:: MATERIAL SHOWN ::

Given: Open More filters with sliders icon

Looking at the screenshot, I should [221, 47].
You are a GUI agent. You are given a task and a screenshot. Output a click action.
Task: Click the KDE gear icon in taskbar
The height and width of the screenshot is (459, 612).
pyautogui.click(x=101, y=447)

:::
:: MATERIAL SHOWN ::

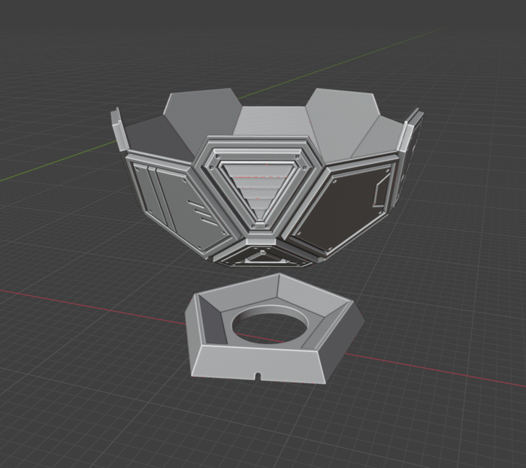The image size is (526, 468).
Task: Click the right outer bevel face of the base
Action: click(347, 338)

:::

EXERCISE GOAL:
Would you copy out exactly the lines above that start at the one containing "Given: Open More filters with sliders icon" and end at the one containing "Task: Click the KDE gear icon in taskbar", inclusive?

SOLUTION TO THE PROBLEM:
Given: Open More filters with sliders icon

Looking at the screenshot, I should [221, 47].
You are a GUI agent. You are given a task and a screenshot. Output a click action.
Task: Click the KDE gear icon in taskbar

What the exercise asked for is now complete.